Among the records, how many lines contain "Given"? Only the number is needed.

## TASK INPUTS
****************************************
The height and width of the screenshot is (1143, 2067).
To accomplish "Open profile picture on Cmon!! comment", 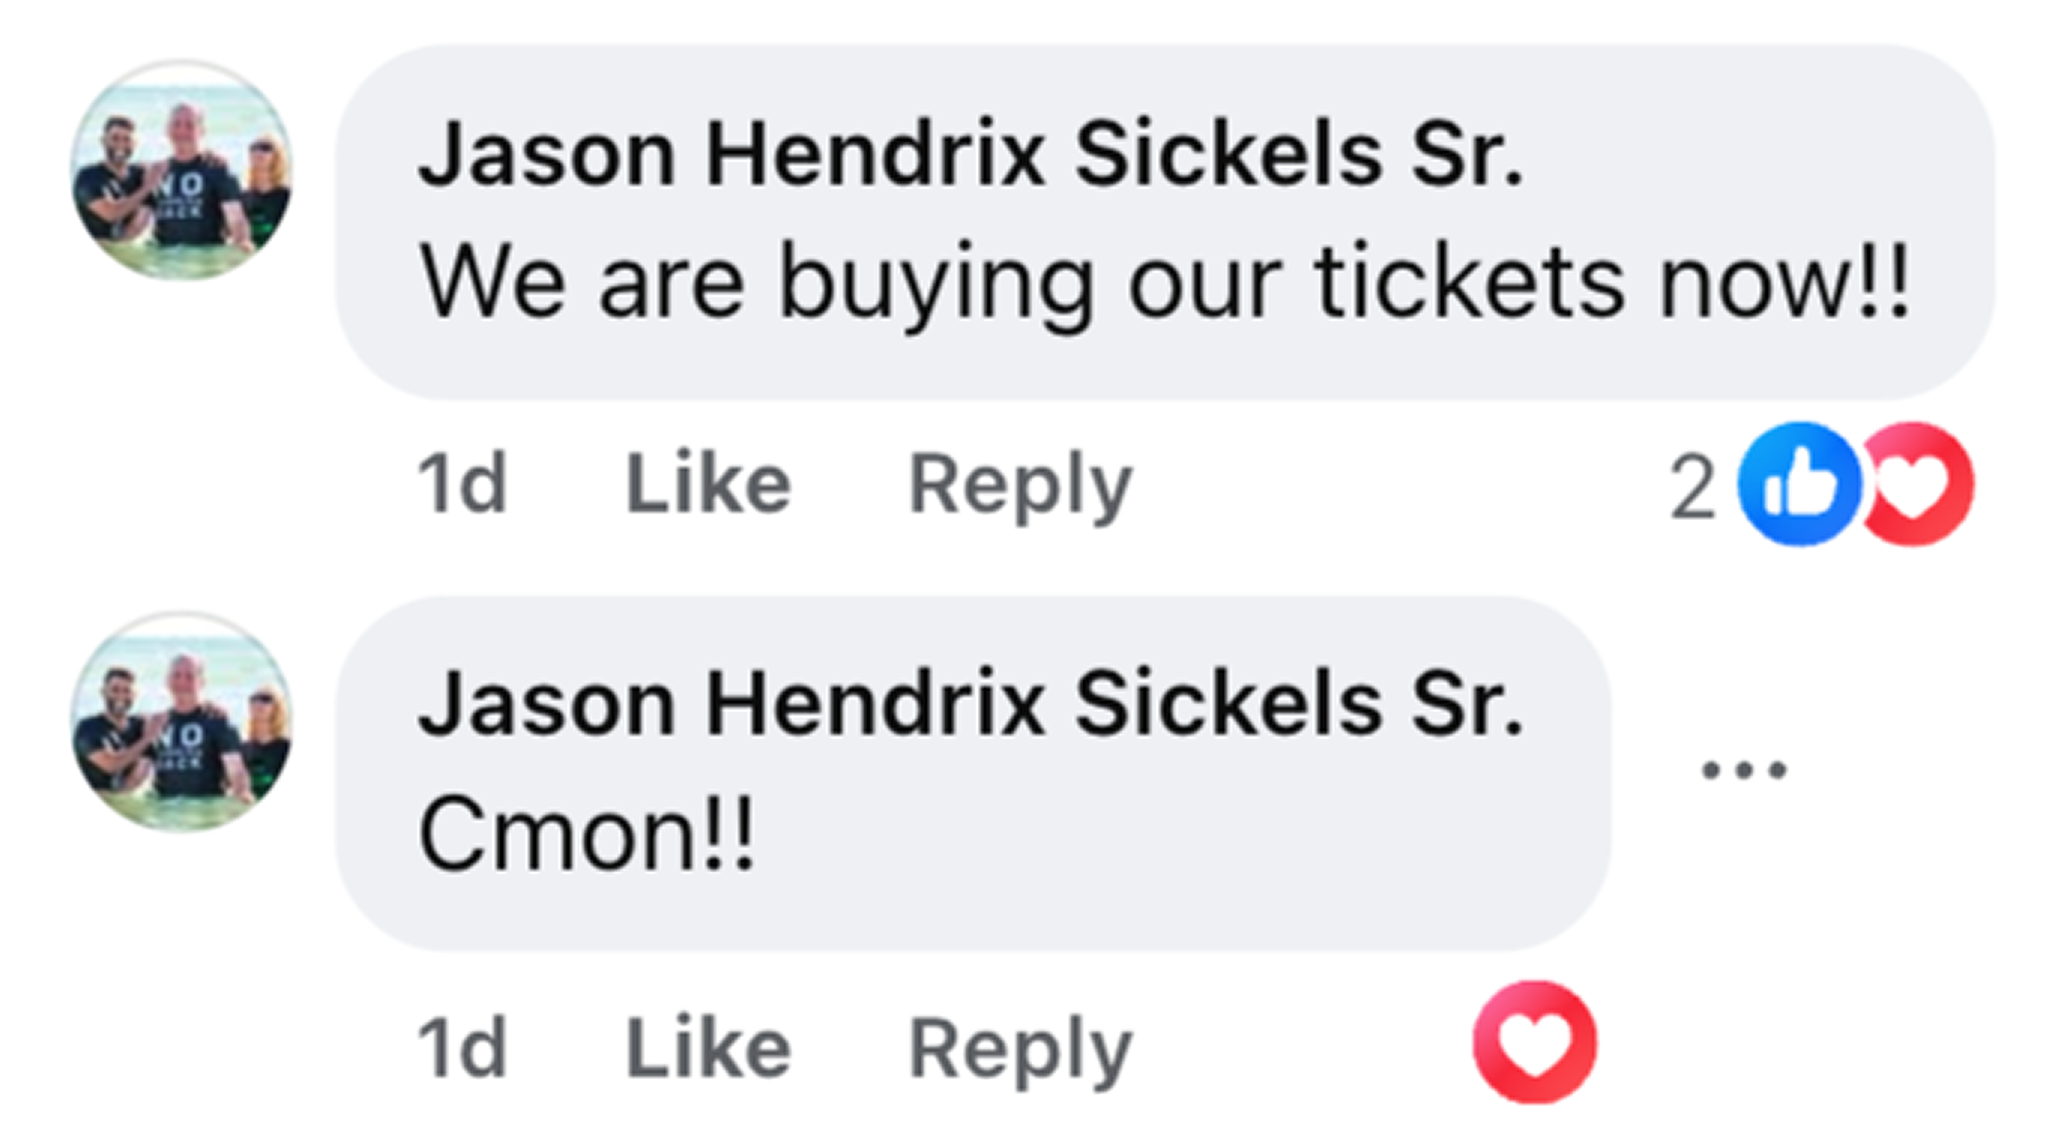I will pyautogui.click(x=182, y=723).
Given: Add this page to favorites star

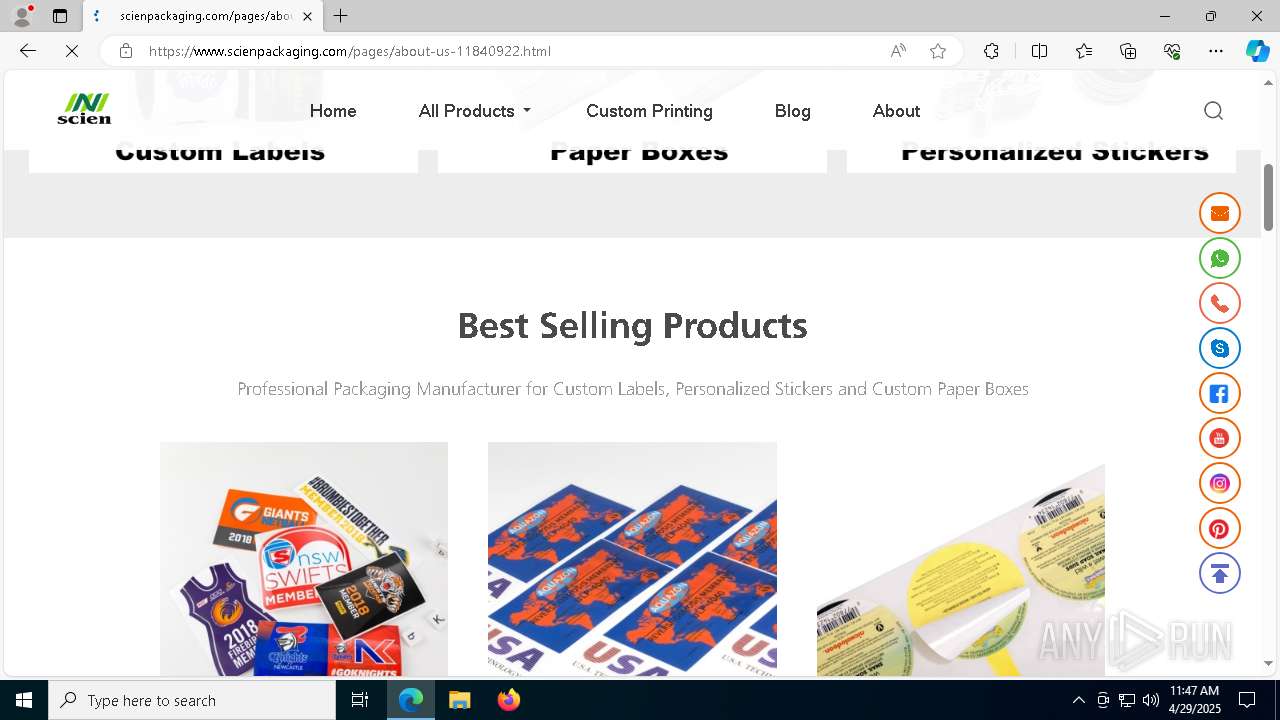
****************************************
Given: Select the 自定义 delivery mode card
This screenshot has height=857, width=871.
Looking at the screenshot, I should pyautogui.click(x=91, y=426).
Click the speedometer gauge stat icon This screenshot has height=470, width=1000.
****************************************
## OUTPUT BELOW
2